TYLER (KYTX) - Officers from across East Texas learned ways to handle intense situations, especially when it comes to the event of an active shooter or mass shooting.
CBS 19's Jennifer Heathcock shows us how the FBI is teaching officers better skills to use on the scene that will better protect your family.
After the front line arrives when a shooter is on campus, what exactly happens next?
"These are the things you will experience if you have a critical incident in your community or on your campus," says Chief Randy Melton with the Tyler Junior College Police Department.
Chief Melton is one of 80 officers from 25 agencies across the East Texas region learning how to handle the moments following the disaster.
From setting up a command post, to working with other agencies.
"When something like this happens, we don't care what the badge says and the public doesn't either, they just want resolution. Everybody's going to come in, pool their resources, and take care of the situation," says Supervisory Senior Special Agent with the FBI, Brent Chambers.
There will be questions coming from every direction, and Chambers says knowing how to deal with them is paramount.
So they're also learning how to disseminate information, and deal with everyone involved.
"How to handle the victims, the families, notifications to them, get people the resources they need. Get the media the information they need," says Chambers.

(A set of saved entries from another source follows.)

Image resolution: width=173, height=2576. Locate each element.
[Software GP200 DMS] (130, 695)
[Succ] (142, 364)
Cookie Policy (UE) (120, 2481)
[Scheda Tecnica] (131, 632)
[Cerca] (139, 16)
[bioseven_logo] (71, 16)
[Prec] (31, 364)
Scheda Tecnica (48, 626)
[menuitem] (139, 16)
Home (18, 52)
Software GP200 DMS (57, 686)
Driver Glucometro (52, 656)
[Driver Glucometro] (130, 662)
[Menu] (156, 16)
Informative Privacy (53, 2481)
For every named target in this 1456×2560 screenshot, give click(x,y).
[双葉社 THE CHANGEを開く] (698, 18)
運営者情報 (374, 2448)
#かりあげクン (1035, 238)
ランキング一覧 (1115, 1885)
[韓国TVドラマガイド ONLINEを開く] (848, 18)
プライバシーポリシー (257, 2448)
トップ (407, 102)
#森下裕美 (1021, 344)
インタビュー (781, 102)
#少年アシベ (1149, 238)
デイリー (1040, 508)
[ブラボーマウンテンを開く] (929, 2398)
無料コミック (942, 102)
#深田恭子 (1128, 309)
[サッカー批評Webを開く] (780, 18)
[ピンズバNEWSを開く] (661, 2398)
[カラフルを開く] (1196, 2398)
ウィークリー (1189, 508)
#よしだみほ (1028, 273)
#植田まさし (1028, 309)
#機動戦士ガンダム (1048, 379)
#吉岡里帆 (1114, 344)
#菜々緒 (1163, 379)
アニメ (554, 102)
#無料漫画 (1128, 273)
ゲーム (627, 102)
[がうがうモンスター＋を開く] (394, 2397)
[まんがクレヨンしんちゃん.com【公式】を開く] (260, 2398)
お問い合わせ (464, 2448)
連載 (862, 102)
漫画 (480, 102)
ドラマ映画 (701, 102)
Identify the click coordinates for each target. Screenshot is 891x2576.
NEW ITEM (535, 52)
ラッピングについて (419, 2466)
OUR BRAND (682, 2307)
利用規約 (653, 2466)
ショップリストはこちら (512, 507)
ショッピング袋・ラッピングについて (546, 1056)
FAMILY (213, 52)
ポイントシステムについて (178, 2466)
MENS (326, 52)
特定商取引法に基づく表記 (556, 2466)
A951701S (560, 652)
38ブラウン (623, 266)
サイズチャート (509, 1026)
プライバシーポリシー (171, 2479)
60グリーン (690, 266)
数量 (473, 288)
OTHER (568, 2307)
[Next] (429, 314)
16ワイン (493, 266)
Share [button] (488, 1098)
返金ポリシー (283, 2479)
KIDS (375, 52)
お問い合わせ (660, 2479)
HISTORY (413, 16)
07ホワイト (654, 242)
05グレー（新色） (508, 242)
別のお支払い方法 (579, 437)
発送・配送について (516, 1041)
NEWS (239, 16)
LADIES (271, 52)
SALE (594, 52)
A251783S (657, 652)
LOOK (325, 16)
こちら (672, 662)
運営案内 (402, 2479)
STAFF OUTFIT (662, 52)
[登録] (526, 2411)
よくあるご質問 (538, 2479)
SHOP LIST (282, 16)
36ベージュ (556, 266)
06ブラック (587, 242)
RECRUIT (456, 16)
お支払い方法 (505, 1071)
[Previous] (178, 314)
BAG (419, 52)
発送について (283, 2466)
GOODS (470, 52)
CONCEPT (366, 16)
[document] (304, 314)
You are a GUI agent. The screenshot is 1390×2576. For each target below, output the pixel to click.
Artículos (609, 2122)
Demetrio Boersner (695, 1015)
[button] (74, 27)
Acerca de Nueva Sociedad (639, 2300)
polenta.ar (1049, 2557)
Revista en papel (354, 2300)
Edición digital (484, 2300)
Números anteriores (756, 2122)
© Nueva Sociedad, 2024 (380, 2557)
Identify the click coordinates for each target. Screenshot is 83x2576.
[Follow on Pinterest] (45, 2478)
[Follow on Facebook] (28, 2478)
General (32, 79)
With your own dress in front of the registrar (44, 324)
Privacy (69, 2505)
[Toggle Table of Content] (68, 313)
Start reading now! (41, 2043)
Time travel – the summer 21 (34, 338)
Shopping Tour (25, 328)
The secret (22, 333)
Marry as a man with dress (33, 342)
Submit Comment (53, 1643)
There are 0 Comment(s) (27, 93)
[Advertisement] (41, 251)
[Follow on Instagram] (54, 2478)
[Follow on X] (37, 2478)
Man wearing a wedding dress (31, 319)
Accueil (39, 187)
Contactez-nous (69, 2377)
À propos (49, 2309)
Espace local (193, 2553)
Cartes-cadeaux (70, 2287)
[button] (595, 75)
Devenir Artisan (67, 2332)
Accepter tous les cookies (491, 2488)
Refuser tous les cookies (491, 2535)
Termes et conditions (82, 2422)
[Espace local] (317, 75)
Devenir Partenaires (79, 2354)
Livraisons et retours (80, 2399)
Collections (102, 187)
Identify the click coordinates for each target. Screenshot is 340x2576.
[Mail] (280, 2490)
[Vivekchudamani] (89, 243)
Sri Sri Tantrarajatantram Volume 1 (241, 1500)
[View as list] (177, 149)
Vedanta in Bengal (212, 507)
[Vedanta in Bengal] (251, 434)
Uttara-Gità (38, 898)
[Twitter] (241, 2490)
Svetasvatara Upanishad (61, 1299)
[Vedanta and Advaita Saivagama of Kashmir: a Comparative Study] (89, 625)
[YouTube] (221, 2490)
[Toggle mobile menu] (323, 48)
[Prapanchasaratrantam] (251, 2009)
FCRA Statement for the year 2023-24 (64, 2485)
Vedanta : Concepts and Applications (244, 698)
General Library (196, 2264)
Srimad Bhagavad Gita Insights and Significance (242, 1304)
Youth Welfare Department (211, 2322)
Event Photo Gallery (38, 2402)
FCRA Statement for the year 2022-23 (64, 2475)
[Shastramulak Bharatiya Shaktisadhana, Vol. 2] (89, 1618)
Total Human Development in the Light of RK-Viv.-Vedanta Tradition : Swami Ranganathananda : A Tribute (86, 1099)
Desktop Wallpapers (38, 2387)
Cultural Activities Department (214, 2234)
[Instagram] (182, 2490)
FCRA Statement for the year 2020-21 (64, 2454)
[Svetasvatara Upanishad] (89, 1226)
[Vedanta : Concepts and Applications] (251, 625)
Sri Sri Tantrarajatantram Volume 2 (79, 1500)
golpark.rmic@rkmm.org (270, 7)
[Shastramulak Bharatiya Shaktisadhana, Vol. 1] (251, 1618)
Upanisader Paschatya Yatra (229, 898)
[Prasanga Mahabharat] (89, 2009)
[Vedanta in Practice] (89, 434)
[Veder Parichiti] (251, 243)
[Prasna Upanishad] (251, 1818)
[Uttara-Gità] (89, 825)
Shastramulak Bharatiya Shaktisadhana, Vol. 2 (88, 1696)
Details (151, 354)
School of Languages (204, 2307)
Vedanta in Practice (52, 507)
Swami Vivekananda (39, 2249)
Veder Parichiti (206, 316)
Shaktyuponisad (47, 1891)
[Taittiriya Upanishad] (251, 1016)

Learning the steps necessary to bring everything under control, in a situation that may seem anything but controlled.
"We train and we train and we train, but we hope this is training that we never have to use. But in the incident that it does happen, we want everyone to be trained, to be ready how to react," says Chambers.
"We can work together to establish law and order, the calm in the community and take care of the critical incident," says Chief Melton.
Active shooter training across the country is part of the Investigative Assistance Act of 2012 Congress passed, and the President signed into effect.